The hasty sketch of her hairband. Unfinished. I grit my teeth and pick it up, crumpling it into my fingers. If there was a moratorium on visiting Naruto's grave, it would have lapsed by today. And while Karina stood by my door, the only cherry-flower that mattered was in Konoha, by the Memorial Stone.

Cherry-flower? How trite. She wouldn't like that. I pick up the crumpled stone of another failed drawing, and with my other hand, combine fingers for the jutsu of my family.

Sakura can be your family, but I whisper the voice down. I am not worthy to think her name. I cast the paper into flames, breathing from my mouth; the sketch burns.

And then, the door flings open.

"SASUKE!"

Karina stands in the doorway, her red eyes bright. She pushes her glasses up with one hand; in the other, she holds my guitar. Only by one hand.

"Karin," and I get up. I extend my arm for it.

Karina takes my hand with the hand that hadn't been holding the guitar. I shake it.

"Good morning, Karin," I tell her. She blushes in her usual red-faced way. "I brought your—"

I extricate my hand, and with both, take the guitar.

It trembles in my grip. My love trembles.

I quickly move my hand down her neck. She has been roughly handled.

With my other hand, I reach into my pouch for the sea-soap that Suigetsu gave me. I can imagine him smirking at the love I bear for such a thing.
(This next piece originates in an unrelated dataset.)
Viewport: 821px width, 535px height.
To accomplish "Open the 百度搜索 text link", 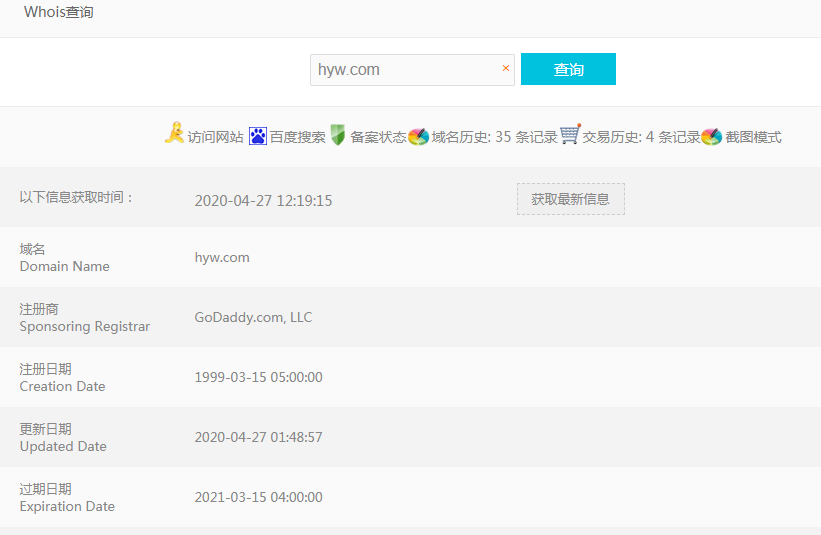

An object that produces no jutsu, does not help in our quest. Only an accessory. One Suigetsu cannot understand, with his water-addled brain. One Karina cannot hope to understand. At least she lets me clean the rubber turning pegs in peace.

If only Jugo were here. He'd understand.

I wipe off the soap-stone grains with my cloak. Karina scowls. "Don't get Sasuke's cloak dirty," she says. The soap-stone grains glitter to the floor.

"But I am Sasuke," I say.

"YES! You are Sasuke—"

"I am an Uchiha, and you are clanless," to which the incessant glasses-pushing finally ceases. Now, perhaps I can strum mi guitarra in peace.

Or the Amaterasu. I look at Karina.

She looks back in a terrible but muted fanfare of adoration and misunderstanding. I remember the Book of Aizen. Adoration is the furthest emotion from comprehension. And Karina does not comprehend me.

The Amaterasu for another day. I give Karina a deeper look, and she slides back to the entryway. I watch her go, and heave the guitar onto my bed; its dry springs croak in resistance. Crick, crick. A green band appears across Naruto's forehead as he enters Sage Mode.

The guitar beckons, and I clear my head. I shake it off. I walk over, and retrieve the instrument. It needs tuning; Karina must have tampered with it. She is only a healer. Incompetent, compared to Tsunade-sensei's successor.

My cherry blossom; my pink star-eagle. I smile, and lie back on the cotton chair. It creaks. I'll contact Suigetsu for its reparation. But right now mi guitarra demands my attention. I cradle it, and rock it gently back and forth. Back and forth. I strum.

I feel my eyes recast to the haiku, and think of love.